:: PAGE TEXT ::

Now, even though there are a number of women-focused crypto spaces, Odeniran says women are still underrepresented. “I’ve been in spaces where I’m the only Black person, or the only woman, or the only Black woman,” she says. Odeniran says women need these spaces to get involved, but also for solidarity. Spaces where women are outnumbered can feel exclusive, or worse: unsafe.

After Siegel discovered that a conference organizer had engaged with the harassing tweets, she got a friend to raise the issue once again with an acquaintance who worked for the conference. This time, she got a response. “I apologize that this occurred at our event,” wrote Justin Doochin, the head of events for BTC Inc., “but without this person’s name or email, we have no way of identifying them and preventing them from attending future events.” Siegel wrote back to say that @bitcoin_fuckboi had posted a number of selfies to his account, including with prominent Bitcoin personalities, during the event. She also remembered he rode the mechanical bull at the conference, which would narrow it down to just a few dozen possible attendees.

:::

PROBLEM SET -
**A.** Answer these from the passage on women in crypto:
(i) How does Odeniran say spaces where women are outnumbered can feel?
(ii) What position did Justin Doochin hold?
(iii) What did Siegel remember the account holder riding at the conference?
**B.** From the passage on women in crypto, extract everything from "Now, even though" down to "or worse: unsafe.".

:: PROVIDED MATERIAL ::

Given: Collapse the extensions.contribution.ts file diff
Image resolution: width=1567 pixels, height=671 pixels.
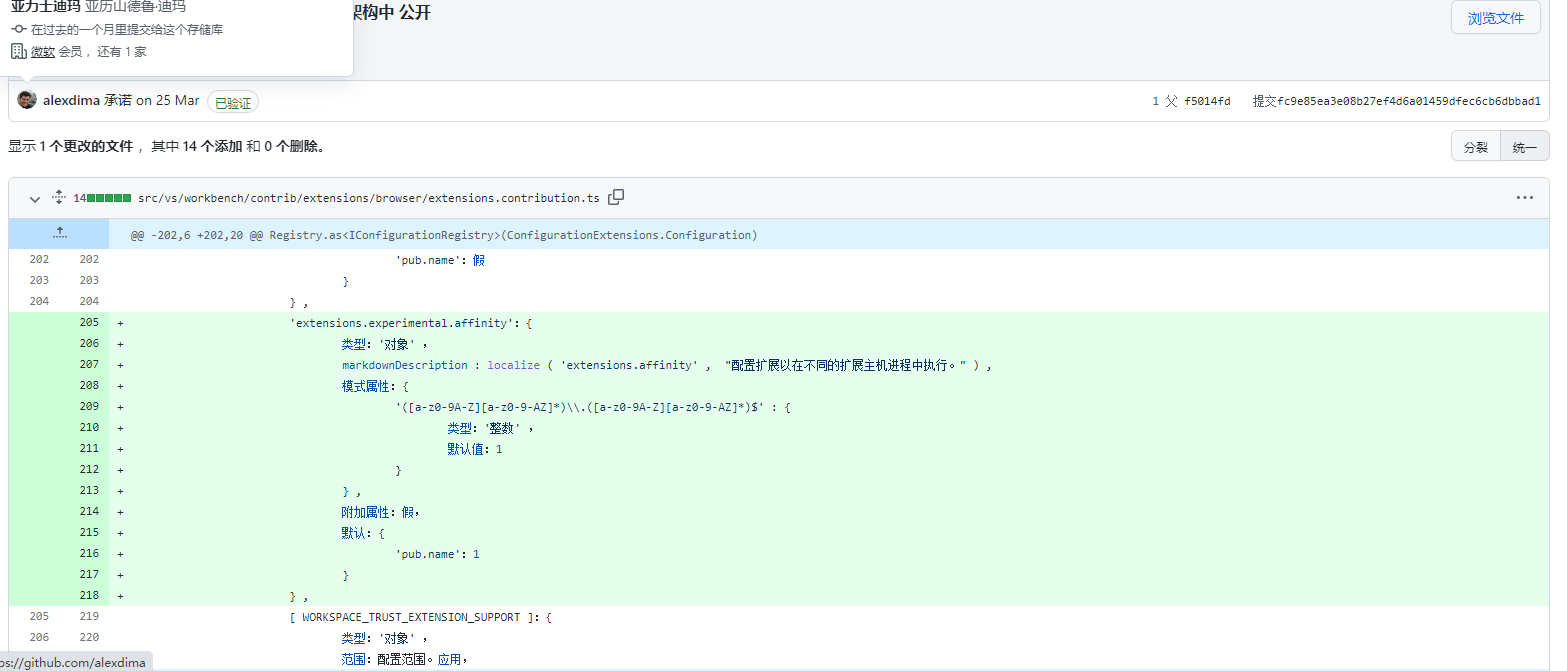Looking at the screenshot, I should click(x=35, y=198).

:::

EXERCISE SOLUTIONS -
**A.**
(i) Exclusive, or worse, unsafe.
(ii) Head of events for BTC Inc.
(iii) The mechanical bull.

**B.**
Now, even though there are a number of women-focused crypto spaces, Odeniran says women are still underrepresented. “I’ve been in spaces where I’m the only Black person, or the only woman, or the only Black woman,” she says. Odeniran says women need these spaces to get involved, but also for solidarity. Spaces where women are outnumbered can feel exclusive, or worse: unsafe.